Three-time dropout’s diploma corrects ‘biggest mistake’ of her life

Dixie Littlesun dropped out of school at 16, returned to get her GED, quit again, returned, quit again, and returned. Now, at 24, she is celebrating.

“You’re never too old to do anything, especially go back to school,” she said.

Littlesun will graduate today in Lawrence public schools’ GED Graduation Ceremony. She will speak at the event, and she plans to tell a bit of her story, the good and the bad.

“Dropping out of school was the biggest mistake of my life,” she said.

The Adult Learning Center serves about 350 to 400 students per year, including students in adult literacy and English as a Second Language courses. Each year, between 80 and 100 people receive Kansas State High School diplomas issued through the Kansas Board of Regents, said Linda McGuire, the Center’s facilitator.

Twenty people will participate in the ceremony today. Some return to school to improve their literacy. Others go because they need a diploma to enter the workforce. Littlesun wanted to finish what she started.

An Oklahoma native, she moved to Lawrence while in elementary school. She did fine, she said, until high school.

As a teen, she developed an attitude. She and her friends would go to school in the morning. But after an hour or two, they’d walk out. At first, her parents didn’t know. But as she missed more school, they found out.

She fought with her family. She missed more school. And the more she missed, the less she cared.
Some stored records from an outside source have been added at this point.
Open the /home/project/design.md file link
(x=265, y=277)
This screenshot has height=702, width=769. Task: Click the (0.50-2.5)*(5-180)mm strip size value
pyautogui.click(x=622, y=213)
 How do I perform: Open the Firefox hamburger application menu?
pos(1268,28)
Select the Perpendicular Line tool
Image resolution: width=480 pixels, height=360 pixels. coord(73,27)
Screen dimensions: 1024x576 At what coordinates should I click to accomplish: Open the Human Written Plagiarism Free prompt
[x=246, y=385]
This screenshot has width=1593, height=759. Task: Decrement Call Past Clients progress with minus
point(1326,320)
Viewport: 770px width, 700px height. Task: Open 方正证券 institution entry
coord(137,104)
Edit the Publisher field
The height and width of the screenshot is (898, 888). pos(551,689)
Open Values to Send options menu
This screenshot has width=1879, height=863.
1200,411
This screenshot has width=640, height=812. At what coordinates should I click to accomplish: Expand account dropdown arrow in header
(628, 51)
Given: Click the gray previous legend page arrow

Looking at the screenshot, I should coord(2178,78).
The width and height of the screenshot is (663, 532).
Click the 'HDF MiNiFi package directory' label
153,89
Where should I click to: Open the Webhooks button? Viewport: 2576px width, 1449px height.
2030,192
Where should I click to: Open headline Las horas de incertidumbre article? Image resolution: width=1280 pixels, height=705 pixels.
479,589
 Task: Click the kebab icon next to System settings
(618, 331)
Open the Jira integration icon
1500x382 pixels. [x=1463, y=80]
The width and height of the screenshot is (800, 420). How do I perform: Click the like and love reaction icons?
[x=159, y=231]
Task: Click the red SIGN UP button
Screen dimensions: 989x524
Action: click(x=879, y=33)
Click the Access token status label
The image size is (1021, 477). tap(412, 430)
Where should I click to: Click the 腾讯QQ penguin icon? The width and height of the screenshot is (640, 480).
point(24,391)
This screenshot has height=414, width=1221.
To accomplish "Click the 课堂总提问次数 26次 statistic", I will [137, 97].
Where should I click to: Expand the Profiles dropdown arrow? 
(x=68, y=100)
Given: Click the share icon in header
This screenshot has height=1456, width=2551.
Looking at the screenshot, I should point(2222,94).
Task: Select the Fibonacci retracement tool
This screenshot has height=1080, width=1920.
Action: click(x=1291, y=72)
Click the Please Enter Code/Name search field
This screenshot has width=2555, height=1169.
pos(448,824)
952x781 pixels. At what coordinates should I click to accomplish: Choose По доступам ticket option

“I lost interest in everything,” she said.

And she didn’t think she needed school anyway.

“I thought there was something better for me than going to school,” she said. “I thought that I didn’t need an education.”

Dixie Littlesun, left, an adult learning center student, gets help on the speech she will read at her graduation from one of her teachers, Ann Dillehay. Littlesun will graduate tonight.

In 1997, the spring of her sophomore year, Littlesun quit.

She picked up jobs in telemarketing making about $8 per hour.

It wasn’t what she expected. The real world was tough.

Littlesun, who would have been a ’99 graduate, enrolled in 1999 at the Adult Learning Center.

But before she got far at the center, Littlesun discovered she was pregnant. She quit.

School stayed on her mind. She returned in 2002.

But it wasn’t easy, either. Littlesun attended night classes. Everyone seemed so young. She felt old, stupid. She kept to herself. She didn’t ask for help and didn’t get a tutor.

“I felt so embarrassed to be there,” she said. “It really frustrated me.”

She lost interest and quit again.

Littlesun has two younger sisters she always pressed to stay in school.

“Pushing them to finish school kind of made me realize I needed to do that,” she said.

One graduated in 2003. The other in 2004. That year, Littlesun went back to school again. This time was different. She chose daytime classes. She realized the family support that she had had all along and she leaned on it. Relatives helped watch her child. As in 1999, Littlesun became pregnant. But the knowledge only gave her a greater sense of purpose.

She took three weeks off school when her child was born, then she went back.

“I had already been there almost a year,” she said. “I wasn’t going to just let it go.”

Littlesun has already received her diploma. She plans to frame it. But she thought the piece of paper would mean better job opportunities. Those aren’t coming so quickly. She stacks doors on semi trucks in the blistering heat. It’s sweaty, grueling work.

In the fall, she will take classes at Haskell Indian Nations University. She wants to work in the medical field. In the meantime, she is proud of her accomplishments.

“It’s the big completion of my life,” she said.